Leave it to good ole Mother Nature to lend a helping hand. After weeks and weeks of rain, we came to the conclusion that most all the leaks could be traced back to the windows and rotted caulk. The remedy? Removing each and every window, scraping and cleaning them and the metal window frame, and then reinstalling and caulking. How did we do it in persistent rain? Well, it's amazing what you can accomplish with a little ingenuity (and a few logs).
This was by far the most grueling and time consuming task yet, but Lou Dog didn't seem to mind.

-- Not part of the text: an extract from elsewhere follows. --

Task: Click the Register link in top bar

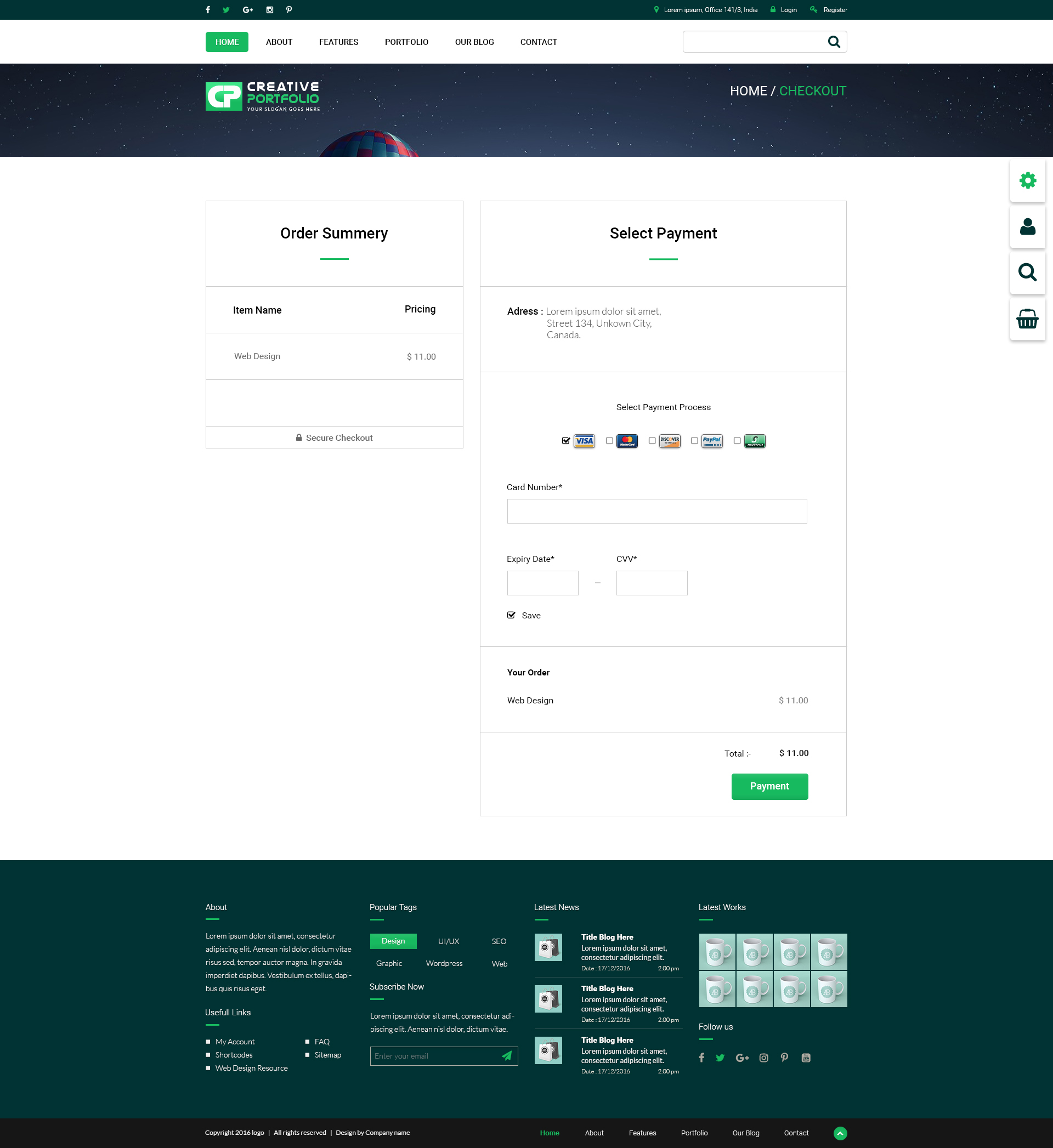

With the floor completely clean and all holes patched, we moved onto the next phase - painting the floor with a coat of Rustoleum Rust Stopper. It was remarkable how giving the floor that unifying coat made it feel brand new and opened up a world of imaginative possibilities.
We took advantage of the few hours of sunshine one day to remove the rear heater. This entailed unbolting it from the back of the bus, hauling it and its 35 feet worth of radiator tubing out the front door, cutting the lines, and draining the fluid. With two people (and extra buckets) it wasn't so bad.
With the plywood up, we were able to properly asses the condition of the metal frame and were happy to find there weren't any gaping holes or excessive cancer spots. After sanding the larger rusted spots with a wire brush attachment for the angle grinder, we applied a few coats of rust converter to the entire floor of the bus. Rust converter is a chemical solution that can be applied directly to an iron or iron alloy surface to convert iron oxides (rust) into a protective chemical barrier. Once dry, we used wall patch mesh (with adhesive backing) and caulk to patch all the bolt and nail holes.
As it turned out, the plywood subfloor was not only held in place by pressure, there were more tiny nails than I could care to count, driven in at random, anchoring it to the metal frame. Always wear safety goggles.
After removing seats, the next step was to rip up the rubber flooring in order to expose the plywood subfloor. Upon seeing the rotted condition of the wood, it was obvious there had been water damage, and that there could be some rust issues. In a project like this, it's important not to cut any corners, so we tore up the subfloor and took Eva all the way down to her metal frame in order to start from scratch.
At this time we also removed the metal siding on the walls. This tedious process involved drilling out each rivet with a drill bit that was slightly larger than the center pin hole, and chiseling the head loose.
It took us about three sessions and a lot of talking to each other through bolt holes in the floor to get all 10 seats (120 bolts) out. For the most part, it was nothing a few wrenches and some elbow grease couldn't handle... except that last bolt. Lucky for us, there's a little thing called an angle grinder. If I could do it all over again, I would probably take the seat cushions off all the benches first to allow for easier access to the bolts. These are held on with little U-shaped clips and can be removed by pushing the seat cushion towards the back cushion, then pulling upward.